The butler was astounded by the manner of this advice, and as his eyes wandered to the drawing-room door the governess extended her arm as if to bar the way. "Nobody goes in there." And that was said still in another tone, such a tone that all trace of the trained respectfulness vanished from the butler's bearing. He stared at her with a frank wondering gaze. "Not till I am gone," she added, and there was such an expression on her face that the man was daunted by the mystery of it. He shrugged his shoulders slightly and without another word went down the stairs on his way to the basement, brushing in the hall past Mr. Charles who hat on head and both hands rammed deep into his overcoat pockets paced up and down as though on sentry duty there.

The ladies' maid was the only servant upstairs, hovering in the passage on the first floor, curious and as if fascinated by the woman who stood there guarding the door.
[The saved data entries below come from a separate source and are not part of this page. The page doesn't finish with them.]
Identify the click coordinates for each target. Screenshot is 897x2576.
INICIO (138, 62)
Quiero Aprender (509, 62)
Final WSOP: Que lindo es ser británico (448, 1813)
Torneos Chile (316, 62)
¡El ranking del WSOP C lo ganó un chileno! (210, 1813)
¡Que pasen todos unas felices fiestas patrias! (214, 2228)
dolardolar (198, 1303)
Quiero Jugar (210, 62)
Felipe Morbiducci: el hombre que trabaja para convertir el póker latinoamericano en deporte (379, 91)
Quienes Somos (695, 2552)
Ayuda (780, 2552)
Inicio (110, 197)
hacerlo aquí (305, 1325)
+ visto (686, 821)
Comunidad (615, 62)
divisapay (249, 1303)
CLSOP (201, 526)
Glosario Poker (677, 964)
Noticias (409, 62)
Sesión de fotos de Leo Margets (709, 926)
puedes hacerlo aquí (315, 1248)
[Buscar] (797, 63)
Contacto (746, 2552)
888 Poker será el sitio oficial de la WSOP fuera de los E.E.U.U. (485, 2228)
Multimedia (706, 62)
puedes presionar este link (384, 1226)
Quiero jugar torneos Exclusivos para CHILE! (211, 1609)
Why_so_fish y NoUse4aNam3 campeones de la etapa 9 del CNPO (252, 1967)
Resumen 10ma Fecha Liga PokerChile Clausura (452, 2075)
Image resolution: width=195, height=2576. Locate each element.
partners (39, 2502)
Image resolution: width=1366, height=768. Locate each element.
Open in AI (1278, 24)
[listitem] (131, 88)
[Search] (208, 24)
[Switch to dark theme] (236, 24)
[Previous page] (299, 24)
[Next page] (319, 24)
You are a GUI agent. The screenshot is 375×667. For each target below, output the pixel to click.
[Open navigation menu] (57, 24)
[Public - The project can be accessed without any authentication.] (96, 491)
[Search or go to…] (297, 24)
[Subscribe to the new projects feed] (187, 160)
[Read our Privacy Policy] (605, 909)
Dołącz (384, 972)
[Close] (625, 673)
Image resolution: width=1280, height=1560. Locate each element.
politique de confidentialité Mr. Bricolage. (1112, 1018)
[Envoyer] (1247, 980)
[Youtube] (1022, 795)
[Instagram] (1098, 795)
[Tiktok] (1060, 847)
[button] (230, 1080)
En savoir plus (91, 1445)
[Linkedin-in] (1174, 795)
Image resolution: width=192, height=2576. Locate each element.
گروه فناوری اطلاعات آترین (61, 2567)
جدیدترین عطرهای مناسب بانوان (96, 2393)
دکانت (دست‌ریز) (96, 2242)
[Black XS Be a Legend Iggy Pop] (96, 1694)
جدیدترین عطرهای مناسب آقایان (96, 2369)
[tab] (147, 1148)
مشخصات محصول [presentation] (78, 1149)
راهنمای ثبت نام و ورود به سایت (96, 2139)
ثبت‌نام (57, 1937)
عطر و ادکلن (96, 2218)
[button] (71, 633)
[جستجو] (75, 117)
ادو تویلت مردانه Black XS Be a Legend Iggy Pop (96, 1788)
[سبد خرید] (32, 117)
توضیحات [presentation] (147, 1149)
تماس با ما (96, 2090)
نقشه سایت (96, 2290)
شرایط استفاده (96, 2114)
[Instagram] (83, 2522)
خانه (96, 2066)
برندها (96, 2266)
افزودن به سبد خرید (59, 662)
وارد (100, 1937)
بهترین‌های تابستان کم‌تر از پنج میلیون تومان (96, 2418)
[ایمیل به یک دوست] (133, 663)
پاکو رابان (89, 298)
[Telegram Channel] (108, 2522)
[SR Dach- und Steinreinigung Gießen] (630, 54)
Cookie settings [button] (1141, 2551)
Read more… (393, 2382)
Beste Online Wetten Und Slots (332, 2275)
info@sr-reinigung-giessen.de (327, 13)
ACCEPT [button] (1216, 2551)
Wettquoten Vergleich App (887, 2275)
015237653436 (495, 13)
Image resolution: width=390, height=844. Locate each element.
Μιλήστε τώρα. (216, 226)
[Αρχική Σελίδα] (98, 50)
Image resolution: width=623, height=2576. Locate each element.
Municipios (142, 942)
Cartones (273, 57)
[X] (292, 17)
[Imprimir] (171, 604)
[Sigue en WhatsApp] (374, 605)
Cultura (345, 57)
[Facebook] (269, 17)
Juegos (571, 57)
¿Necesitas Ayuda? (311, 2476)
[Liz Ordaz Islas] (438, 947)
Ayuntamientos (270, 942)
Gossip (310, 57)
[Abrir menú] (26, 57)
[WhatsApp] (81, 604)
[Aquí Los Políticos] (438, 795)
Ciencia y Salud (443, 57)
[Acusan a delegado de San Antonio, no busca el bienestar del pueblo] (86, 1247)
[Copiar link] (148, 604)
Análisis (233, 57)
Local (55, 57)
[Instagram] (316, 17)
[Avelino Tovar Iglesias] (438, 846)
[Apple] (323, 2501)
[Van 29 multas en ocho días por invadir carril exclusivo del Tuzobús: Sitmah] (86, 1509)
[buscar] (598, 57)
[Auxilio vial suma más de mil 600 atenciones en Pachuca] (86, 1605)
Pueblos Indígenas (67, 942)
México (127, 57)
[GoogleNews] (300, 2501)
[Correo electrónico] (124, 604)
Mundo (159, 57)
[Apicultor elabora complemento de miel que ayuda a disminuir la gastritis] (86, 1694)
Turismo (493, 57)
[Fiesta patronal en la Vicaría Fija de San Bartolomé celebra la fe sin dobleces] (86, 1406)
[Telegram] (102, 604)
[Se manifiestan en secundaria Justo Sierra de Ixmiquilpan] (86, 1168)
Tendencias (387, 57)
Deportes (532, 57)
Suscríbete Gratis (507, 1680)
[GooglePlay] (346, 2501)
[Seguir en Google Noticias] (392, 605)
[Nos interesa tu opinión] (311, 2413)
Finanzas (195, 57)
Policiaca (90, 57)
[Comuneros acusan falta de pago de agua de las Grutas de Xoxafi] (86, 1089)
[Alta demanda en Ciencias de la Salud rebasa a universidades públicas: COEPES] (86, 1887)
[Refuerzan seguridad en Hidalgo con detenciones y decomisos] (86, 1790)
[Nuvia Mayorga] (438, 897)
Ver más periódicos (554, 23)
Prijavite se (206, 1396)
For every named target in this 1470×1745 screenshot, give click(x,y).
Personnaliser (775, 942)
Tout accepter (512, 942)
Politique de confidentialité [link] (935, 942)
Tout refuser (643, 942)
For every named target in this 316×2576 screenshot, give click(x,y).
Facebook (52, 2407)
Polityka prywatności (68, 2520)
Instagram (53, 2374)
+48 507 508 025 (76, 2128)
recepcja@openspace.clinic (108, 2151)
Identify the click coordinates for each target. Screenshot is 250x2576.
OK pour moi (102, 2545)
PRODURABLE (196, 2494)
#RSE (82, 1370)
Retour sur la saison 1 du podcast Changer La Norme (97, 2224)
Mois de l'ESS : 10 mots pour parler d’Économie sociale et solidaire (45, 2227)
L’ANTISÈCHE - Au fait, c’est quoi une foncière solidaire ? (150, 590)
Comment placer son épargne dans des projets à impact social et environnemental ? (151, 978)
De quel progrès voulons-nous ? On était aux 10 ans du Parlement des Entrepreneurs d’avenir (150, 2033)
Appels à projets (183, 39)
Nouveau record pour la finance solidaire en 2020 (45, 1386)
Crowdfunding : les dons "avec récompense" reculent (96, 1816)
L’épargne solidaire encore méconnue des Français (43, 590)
Being beckoned closer imperiously and asked by the governess to bring out of the now empty rooms the hat and veil, the only objects besides the furniture still to be found there, she did so in silence but inwardly fluttered. And while waiting uneasily, with the veil, before that woman who, without moving a step away from the drawing- room door was pinning with careless haste her hat on her head, she heard within a sudden burst of laughter from Miss de Barral enjoying the fun of the water-colour lesson given her for the last time by the cheery old man.

Mr. and Mrs. Fyne ambushed at their window—a most incredible occupation for people of their kind—saw with renewed anxiety a cab come to the door, and watched some luggage being carried out and put on its roof. The butler appeared for a moment, then went in again. What did it mean? Was Flora going to be taken to her father; or were these people, that woman and her horrible nephew, about to carry her off somewhere? Fyne couldn't tell. He doubted the last, Flora having now, he judged, no value, either positive or speculative. Though no great reader of character he did not credit the governess with humane intentions. He confessed to me naively that he was excited as if watching some action on the stage. Then the thought struck him that the girl might have had some money settled on her, be possessed of some means, of some little fortune of her own and therefore—

He imparted this theory to his wife who shared fully his consternation. "I can't believe the child will go away without running in to say good- bye to us," she murmured. "We must find out! I shall ask her." But at that very moment the cab rolled away, empty inside, and the door of the house which had been standing slightly ajar till then was pushed to.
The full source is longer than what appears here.